*** RECORDS SHOWN ***
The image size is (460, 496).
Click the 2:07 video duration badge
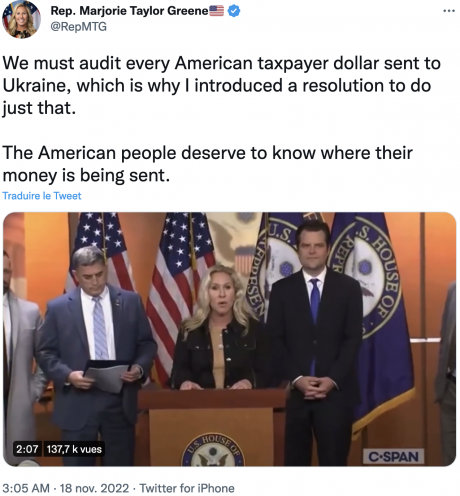27,449
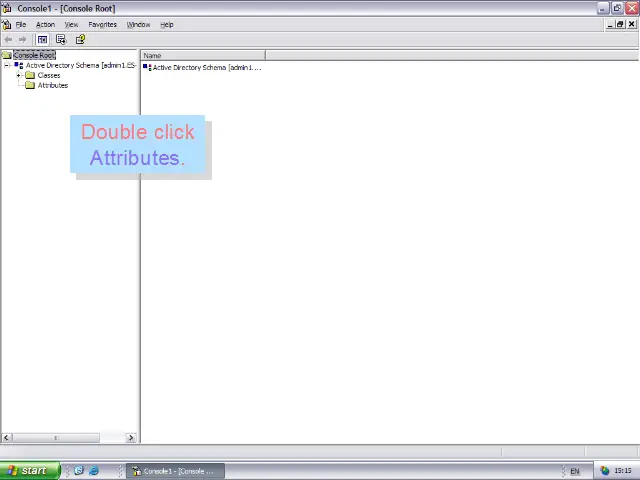Collapse the Active Directory Schema tree node

(x=7, y=65)
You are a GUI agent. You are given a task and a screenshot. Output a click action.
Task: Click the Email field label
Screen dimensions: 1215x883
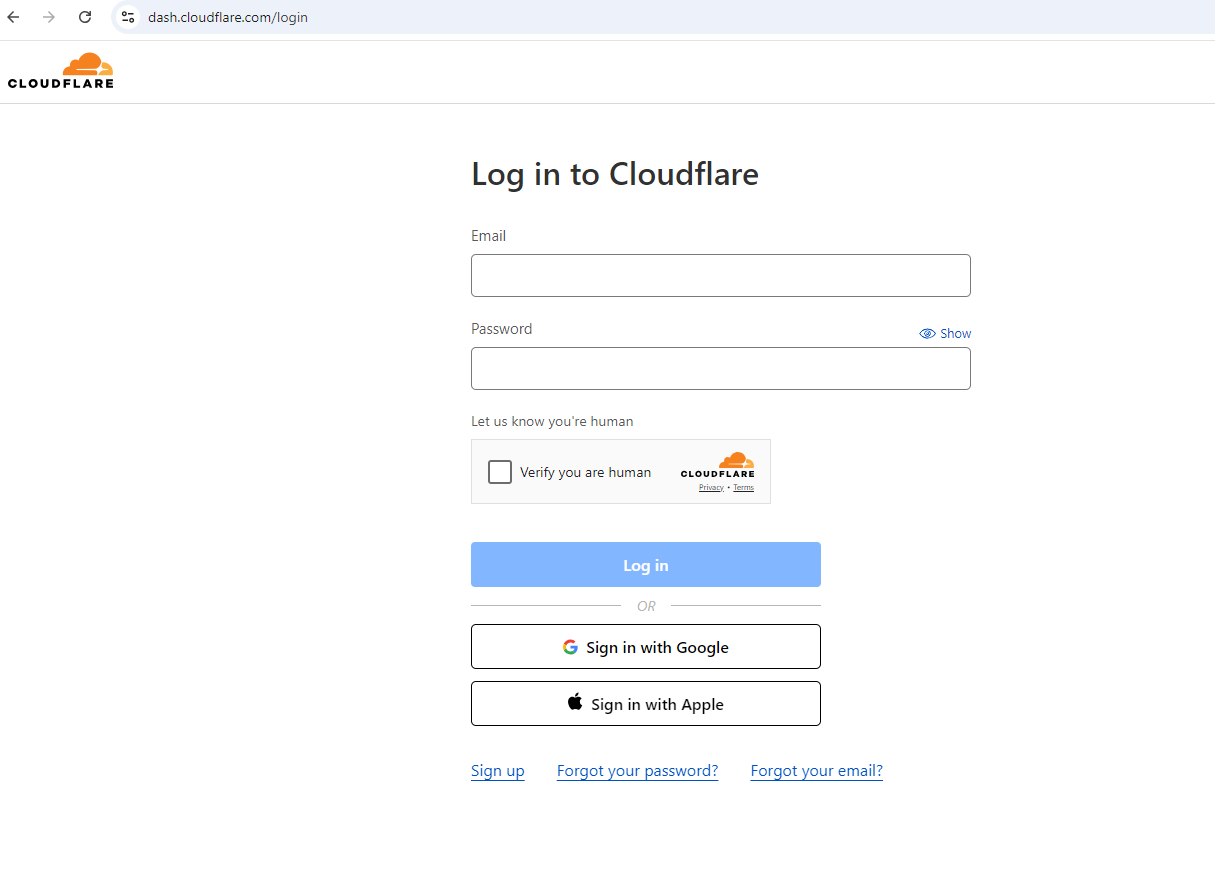488,236
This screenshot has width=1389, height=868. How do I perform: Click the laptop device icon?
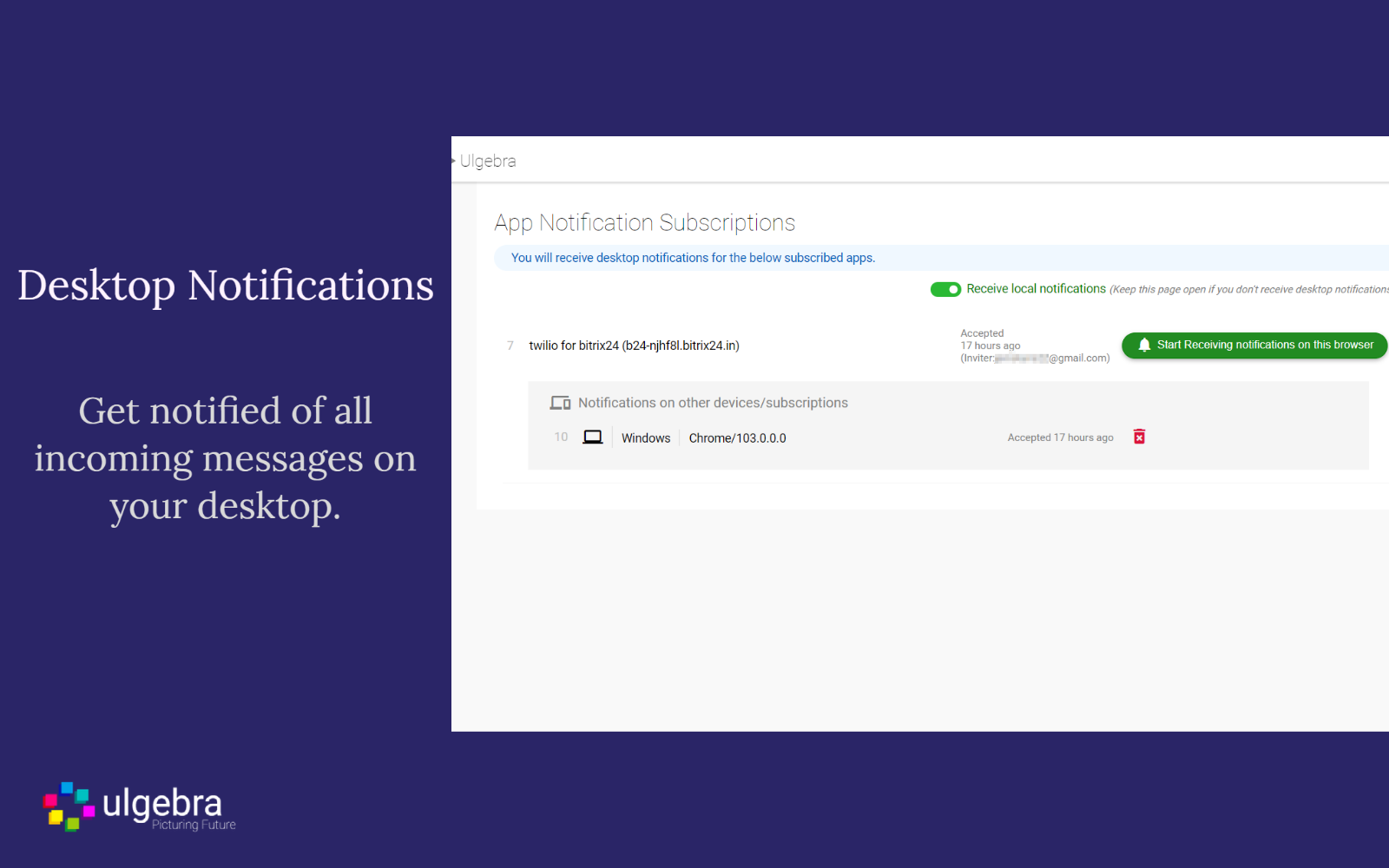(593, 437)
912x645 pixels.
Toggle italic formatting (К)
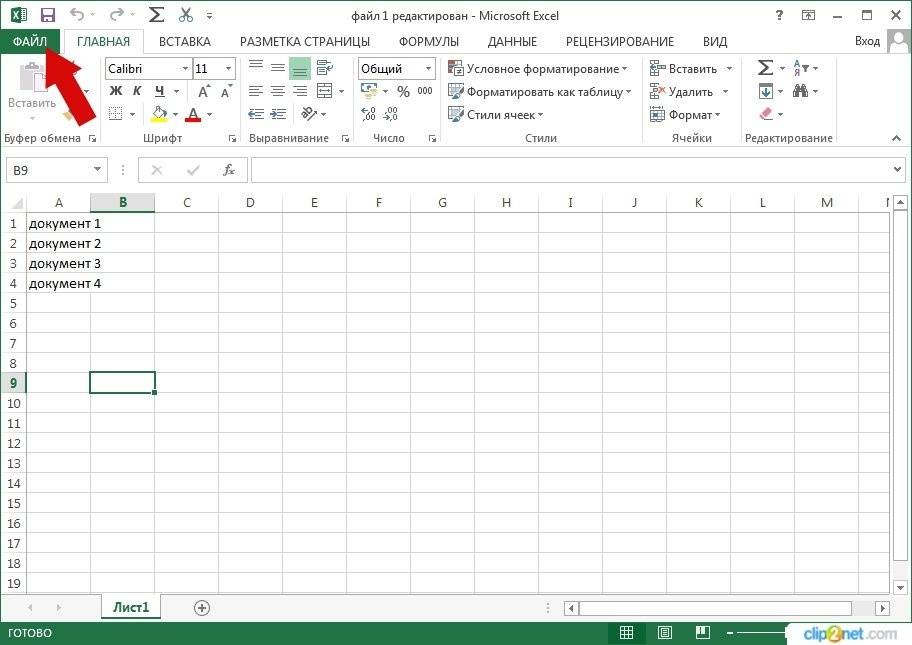137,91
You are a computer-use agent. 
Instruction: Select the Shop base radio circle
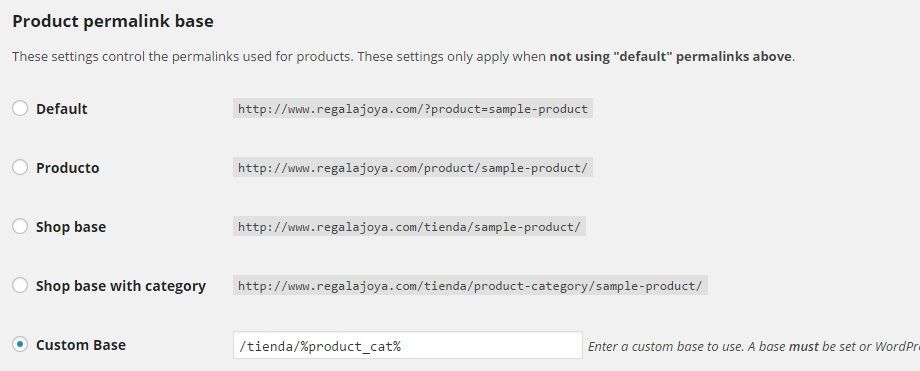pos(20,227)
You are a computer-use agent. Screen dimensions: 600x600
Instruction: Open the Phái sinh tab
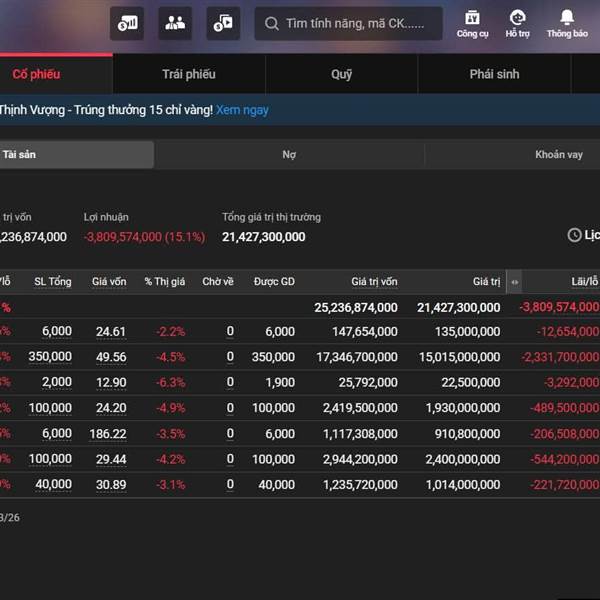click(x=494, y=74)
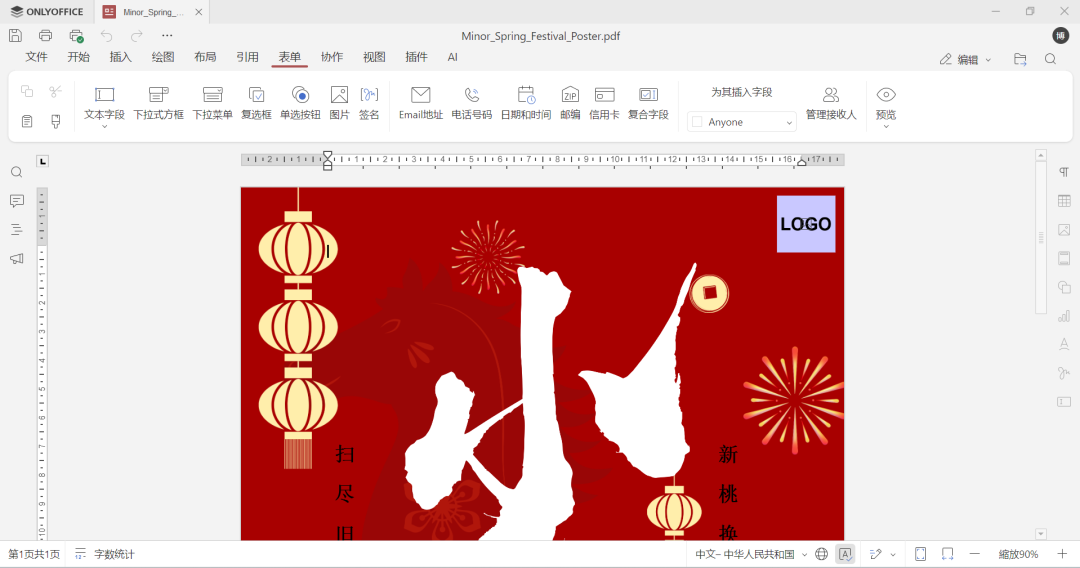Viewport: 1080px width, 568px height.
Task: Expand the 编辑 editing mode dropdown
Action: (x=966, y=60)
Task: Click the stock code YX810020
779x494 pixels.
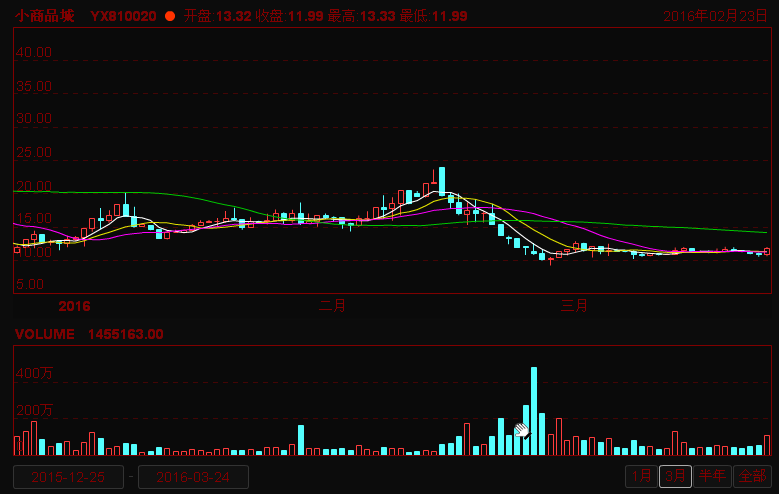Action: coord(123,16)
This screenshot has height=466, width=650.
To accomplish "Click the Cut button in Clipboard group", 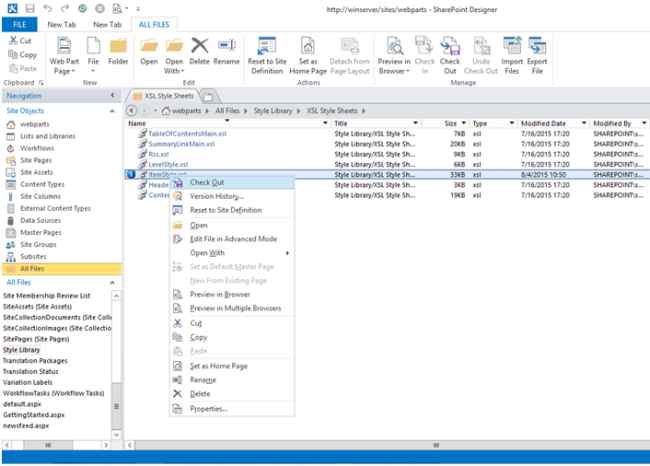I will [22, 41].
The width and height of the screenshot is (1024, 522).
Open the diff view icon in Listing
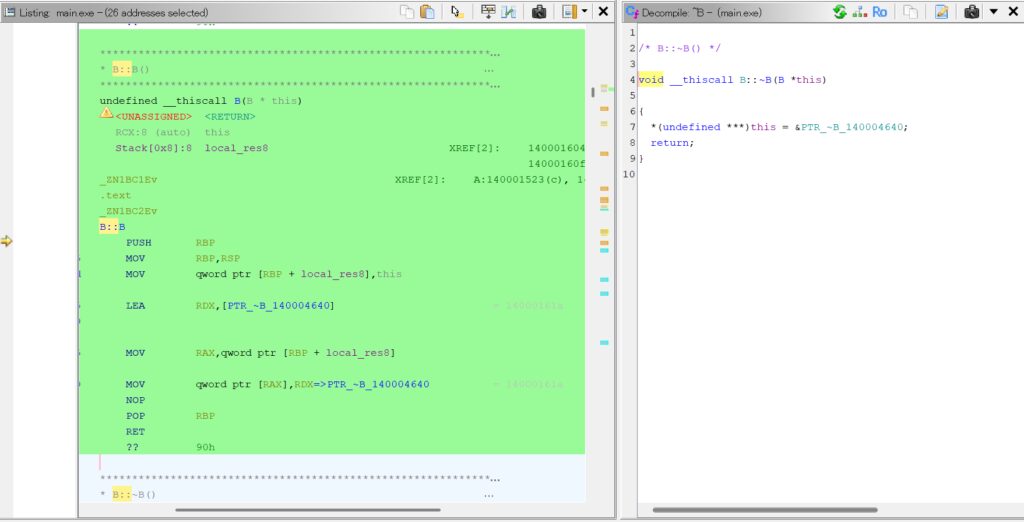pos(509,12)
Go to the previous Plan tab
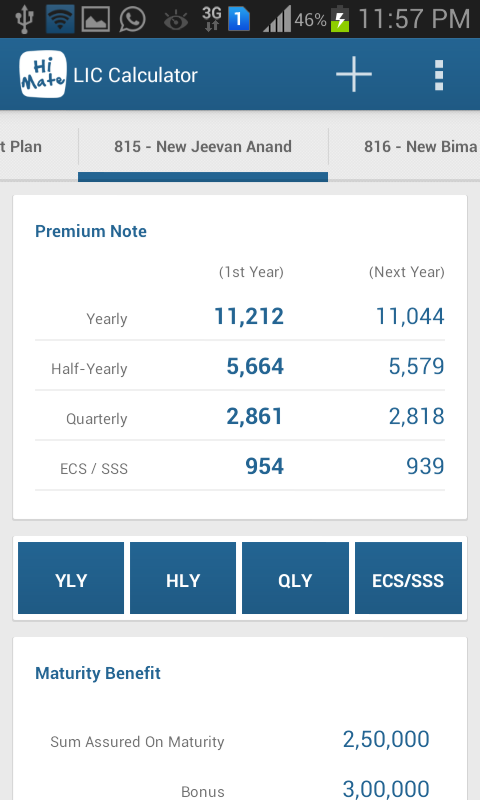The image size is (480, 800). pyautogui.click(x=21, y=147)

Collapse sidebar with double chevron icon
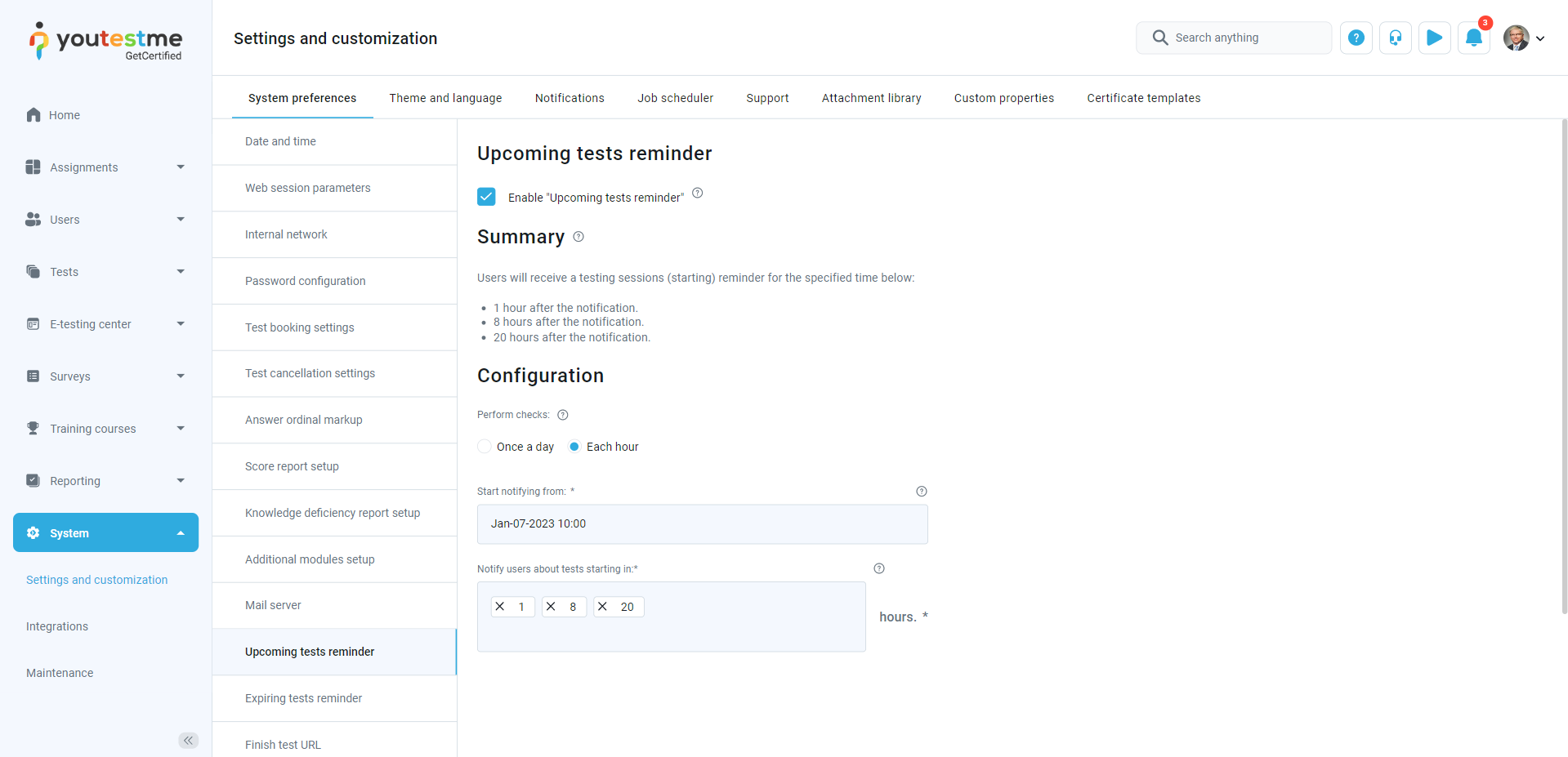pos(188,740)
*** End of RECORDS SHOWN ***
• [GOAL OF THE EXERCISE] A single figure is the whole answer: the number of lines in the material above where the string "agent" occurs.

• [TASK SOLUTION] 3